> _Source text_:
From a very young age, Paulo Martins dreamed about studying medicine. His dream of acquiring technical and scientific know-how required to help people came true in 1976. The oldest university in Portugal, the University of Coimbra, became his second home as a learner, and later on as a teacher.
Paulo works side by side with medical students from the first, second, fifth and sixth years, working on elementary but essential practical concepts, such as basic life-support for the first-year students. He is also keep on simulation exercises as it provide students with the opportunity to enhance practise and execute techniques very similar to real life without inducing pain, the possible result of inexperience.
Even though Paulo Martins has a full agenda between university, hospital and conference presentations, his family is his biggest inspiration. They are the force that takes him go forward and the strength that keeps his feet on the ground.
“It’s like coming to a crossroad, asking which way to go and having to decide”
Every month, his team meets to discuss medical error situations. He explains this “is not about pointing the finger at those responsible but to understand what happened”. In Paulo’s opinion, mistakes should never be hidden from patients, families or colleagues, but as the ‘Swiss cheese’ model illustrates, this might happen when a set of ‘holes’ is aligned. In other words, when the framework, the technical system, the patient and the doctor all end up in the same direction.
When deciding on his speciality, as a critical care physician, he first thought it would be very mechanical. However, every day he sees “patients from other perspectives”. It became a daily challenge that demands “cold-blooded quickly decision-making”, he explains.
“The better I prepare my students, the better I’ll be treated when I became a patient”
In Professor Paulo’s opinion, medical students should have specific courses of communication in their curriculum. Learning how to communicate at different levels, with patients, families and colleagues, should not depend on doctors’ personalities or up bringing education. After all, as he explains, “a lot of time, doctors have to be the bearers of bad news”.
Learning new things every day is a requirement for doctors, otherwise they will get stuck in time and become outdated. In Paulo’s opinion there are always new perspectives to be listened to and both younger and older colleagues can be a source of knowledge.
“When I teach, I try to convey practical notions because by looking back it was what I missed”
Since his college days, both students and teachers have changed. From delivering expository classes to ones that are more interactive, according to Professor Paulo, teachers are more concerned about learners and put the focus on the pedagogic side of the system. Students, on their side, have become more competitive and have greater knowledge.
In order to turn his classes into an opportunity to exchange points of view, Paulo sends the lecture materials to his students beforehand. For him, it is important to work and transmit a human perspective of the doctor. He wants them to put their theoretical knowledge to one side for the moment and bring their practical skills to real life.
Because of his management responsibilities, a less positive aspect of his job is the bureaucracy that the hospital requires. However, the self-satisfaction and the pleasure he gets from medicine keeps Paulo happy when going to face the daily challenges that his work presents.

> _Material provided_:
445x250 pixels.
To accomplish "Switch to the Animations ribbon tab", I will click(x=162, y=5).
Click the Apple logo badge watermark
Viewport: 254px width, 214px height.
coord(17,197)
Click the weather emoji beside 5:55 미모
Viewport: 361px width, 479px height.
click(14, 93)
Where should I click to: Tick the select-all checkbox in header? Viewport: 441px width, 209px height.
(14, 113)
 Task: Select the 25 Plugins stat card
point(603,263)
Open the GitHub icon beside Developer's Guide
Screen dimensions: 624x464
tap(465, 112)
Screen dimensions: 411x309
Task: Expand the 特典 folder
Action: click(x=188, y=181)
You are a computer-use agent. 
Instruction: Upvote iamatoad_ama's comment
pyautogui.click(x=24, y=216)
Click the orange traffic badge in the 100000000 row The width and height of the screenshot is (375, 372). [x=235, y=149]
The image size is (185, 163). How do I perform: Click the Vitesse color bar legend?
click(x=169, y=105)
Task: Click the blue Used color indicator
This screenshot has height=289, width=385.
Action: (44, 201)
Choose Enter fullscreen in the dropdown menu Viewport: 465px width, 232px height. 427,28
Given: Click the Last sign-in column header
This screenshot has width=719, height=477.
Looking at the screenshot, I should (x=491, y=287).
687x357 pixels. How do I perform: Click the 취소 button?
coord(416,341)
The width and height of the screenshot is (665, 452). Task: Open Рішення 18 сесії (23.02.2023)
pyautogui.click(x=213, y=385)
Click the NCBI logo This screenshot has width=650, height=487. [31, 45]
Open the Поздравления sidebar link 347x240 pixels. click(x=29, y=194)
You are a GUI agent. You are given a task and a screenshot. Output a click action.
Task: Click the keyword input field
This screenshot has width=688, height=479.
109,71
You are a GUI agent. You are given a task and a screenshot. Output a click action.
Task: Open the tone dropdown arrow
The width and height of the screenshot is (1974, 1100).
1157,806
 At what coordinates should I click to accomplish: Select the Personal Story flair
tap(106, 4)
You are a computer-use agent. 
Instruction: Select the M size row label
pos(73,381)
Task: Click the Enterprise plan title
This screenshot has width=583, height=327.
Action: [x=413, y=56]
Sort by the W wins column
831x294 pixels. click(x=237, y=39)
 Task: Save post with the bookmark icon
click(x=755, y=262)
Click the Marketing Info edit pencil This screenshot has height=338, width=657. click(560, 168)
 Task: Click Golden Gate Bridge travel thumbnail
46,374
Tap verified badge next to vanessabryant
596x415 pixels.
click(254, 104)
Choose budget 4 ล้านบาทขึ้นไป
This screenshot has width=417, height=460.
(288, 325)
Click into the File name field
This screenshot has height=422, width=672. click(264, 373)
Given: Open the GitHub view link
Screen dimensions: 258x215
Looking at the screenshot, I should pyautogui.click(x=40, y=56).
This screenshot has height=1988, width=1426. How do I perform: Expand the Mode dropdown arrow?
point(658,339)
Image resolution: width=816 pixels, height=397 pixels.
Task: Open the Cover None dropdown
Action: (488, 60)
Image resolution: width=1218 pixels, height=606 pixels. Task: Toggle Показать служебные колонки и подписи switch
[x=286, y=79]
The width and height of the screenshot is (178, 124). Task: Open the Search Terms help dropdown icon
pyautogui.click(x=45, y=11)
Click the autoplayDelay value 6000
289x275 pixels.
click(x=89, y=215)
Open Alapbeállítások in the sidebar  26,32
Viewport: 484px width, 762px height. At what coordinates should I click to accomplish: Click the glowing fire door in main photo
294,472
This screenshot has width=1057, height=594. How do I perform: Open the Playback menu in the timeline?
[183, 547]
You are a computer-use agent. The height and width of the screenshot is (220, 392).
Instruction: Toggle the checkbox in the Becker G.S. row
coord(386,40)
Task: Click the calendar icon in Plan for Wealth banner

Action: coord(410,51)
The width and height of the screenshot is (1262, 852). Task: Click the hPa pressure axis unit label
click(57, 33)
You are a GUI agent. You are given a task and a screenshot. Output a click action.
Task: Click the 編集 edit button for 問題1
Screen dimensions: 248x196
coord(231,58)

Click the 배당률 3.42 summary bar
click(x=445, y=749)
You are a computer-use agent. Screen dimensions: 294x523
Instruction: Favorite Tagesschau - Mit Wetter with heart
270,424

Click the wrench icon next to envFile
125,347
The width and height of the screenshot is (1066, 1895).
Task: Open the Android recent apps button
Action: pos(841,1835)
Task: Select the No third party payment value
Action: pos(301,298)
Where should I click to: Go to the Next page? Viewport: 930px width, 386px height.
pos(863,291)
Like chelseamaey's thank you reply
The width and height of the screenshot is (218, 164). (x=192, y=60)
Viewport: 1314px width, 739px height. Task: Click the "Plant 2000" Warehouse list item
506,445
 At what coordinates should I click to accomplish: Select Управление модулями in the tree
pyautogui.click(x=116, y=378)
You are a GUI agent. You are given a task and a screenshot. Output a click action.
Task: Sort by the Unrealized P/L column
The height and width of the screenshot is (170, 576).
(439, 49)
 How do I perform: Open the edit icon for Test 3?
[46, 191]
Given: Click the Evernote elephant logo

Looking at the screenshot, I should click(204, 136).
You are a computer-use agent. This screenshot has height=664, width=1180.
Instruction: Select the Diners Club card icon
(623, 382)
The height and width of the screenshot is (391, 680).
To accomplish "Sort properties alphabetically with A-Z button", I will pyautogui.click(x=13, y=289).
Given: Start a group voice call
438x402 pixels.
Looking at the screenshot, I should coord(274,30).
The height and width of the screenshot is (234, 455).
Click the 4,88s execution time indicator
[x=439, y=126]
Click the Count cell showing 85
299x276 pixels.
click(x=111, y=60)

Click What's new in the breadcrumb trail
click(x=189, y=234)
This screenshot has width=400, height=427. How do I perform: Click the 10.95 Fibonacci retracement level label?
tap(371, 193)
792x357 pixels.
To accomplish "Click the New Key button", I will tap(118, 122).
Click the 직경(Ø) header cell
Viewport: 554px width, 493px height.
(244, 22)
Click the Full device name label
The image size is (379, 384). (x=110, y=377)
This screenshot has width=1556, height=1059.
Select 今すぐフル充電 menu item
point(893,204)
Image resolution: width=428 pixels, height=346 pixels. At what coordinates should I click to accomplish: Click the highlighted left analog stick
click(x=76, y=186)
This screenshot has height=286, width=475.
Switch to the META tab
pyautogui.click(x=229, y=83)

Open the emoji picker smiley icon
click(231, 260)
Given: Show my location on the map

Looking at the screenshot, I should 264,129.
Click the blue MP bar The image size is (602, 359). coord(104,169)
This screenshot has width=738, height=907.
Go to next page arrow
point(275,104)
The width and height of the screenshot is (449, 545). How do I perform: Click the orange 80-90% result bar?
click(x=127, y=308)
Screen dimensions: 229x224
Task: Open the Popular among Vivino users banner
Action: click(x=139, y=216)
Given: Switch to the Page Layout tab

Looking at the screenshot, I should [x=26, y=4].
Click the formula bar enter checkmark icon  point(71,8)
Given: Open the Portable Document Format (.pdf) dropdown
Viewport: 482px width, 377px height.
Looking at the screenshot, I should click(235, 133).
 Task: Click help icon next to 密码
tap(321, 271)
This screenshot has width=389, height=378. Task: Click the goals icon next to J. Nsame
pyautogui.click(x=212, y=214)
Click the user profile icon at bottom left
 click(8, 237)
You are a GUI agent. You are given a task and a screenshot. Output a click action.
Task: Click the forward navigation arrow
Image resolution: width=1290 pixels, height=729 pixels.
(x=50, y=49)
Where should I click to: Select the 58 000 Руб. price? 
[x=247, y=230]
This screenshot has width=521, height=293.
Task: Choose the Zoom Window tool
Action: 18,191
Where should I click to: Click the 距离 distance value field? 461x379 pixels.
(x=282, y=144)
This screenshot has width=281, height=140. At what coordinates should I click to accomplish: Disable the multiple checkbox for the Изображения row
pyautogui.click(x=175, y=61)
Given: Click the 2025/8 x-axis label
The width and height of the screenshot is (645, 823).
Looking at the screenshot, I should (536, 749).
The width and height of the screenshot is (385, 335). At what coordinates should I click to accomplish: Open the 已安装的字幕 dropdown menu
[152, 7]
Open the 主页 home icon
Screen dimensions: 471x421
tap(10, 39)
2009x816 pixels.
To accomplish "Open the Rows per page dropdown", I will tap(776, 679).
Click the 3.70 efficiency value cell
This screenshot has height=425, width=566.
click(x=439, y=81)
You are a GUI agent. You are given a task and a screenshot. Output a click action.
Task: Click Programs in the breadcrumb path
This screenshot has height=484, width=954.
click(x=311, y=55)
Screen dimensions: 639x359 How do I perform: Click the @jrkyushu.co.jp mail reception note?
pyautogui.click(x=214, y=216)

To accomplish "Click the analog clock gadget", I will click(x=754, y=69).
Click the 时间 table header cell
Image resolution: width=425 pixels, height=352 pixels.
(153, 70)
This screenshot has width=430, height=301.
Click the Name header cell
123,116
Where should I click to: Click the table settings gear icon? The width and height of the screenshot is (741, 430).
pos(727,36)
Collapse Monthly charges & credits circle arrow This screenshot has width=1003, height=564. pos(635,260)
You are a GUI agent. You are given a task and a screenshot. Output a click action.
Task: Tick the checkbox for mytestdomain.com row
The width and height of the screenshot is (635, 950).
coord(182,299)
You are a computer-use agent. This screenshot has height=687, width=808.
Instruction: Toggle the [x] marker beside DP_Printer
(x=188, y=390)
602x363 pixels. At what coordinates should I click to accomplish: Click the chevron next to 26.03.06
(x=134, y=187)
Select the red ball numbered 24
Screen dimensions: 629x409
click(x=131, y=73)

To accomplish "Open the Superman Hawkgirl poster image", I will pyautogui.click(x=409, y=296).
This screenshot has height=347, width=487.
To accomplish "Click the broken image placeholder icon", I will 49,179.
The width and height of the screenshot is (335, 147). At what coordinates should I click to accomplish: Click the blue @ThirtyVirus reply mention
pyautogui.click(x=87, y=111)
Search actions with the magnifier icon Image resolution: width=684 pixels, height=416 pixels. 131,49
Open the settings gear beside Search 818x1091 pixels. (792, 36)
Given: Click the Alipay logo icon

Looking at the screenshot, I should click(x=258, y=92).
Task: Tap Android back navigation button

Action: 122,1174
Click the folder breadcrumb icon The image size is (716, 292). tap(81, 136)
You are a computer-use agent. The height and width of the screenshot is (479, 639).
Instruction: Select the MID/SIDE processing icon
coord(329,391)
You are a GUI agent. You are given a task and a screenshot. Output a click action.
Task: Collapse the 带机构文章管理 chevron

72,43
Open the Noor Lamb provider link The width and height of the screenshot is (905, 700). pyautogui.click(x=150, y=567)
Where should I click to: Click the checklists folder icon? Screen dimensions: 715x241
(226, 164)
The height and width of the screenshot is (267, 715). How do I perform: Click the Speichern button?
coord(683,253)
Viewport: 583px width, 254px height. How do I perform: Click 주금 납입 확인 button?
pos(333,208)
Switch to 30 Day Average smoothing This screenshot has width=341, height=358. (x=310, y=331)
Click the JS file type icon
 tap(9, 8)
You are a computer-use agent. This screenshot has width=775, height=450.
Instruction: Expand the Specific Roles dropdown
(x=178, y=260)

> _Task instructions_:
• 1. In the profile of Paulo Martins:
(a) In what year did his dream of studying medicine come true?
(b) How often does his team meet to discuss medical error situations?
(c) What does he send to his students before his classes?
• 2. Reproduce the passage of the Paulo Martins profile from "From a very" to "result of inexperience.", word for word.

> _Solutions to the exercise_:
• 1.
(a) 1976
(b) Every month
(c) The lecture materials

• 2.
From a very young age, Paulo Martins dreamed about studying medicine. His dream of acquiring technical and scientific know-how required to help people came true in 1976. The oldest university in Portugal, the University of Coimbra, became his second home as a learner, and later on as a teacher.
Paulo works side by side with medical students from the first, second, fifth and sixth years, working on elementary but essential practical concepts, such as basic life-support for the first-year students. He is also keep on simulation exercises as it provide students with the opportunity to enhance practise and execute techniques very similar to real life without inducing pain, the possible result of inexperience.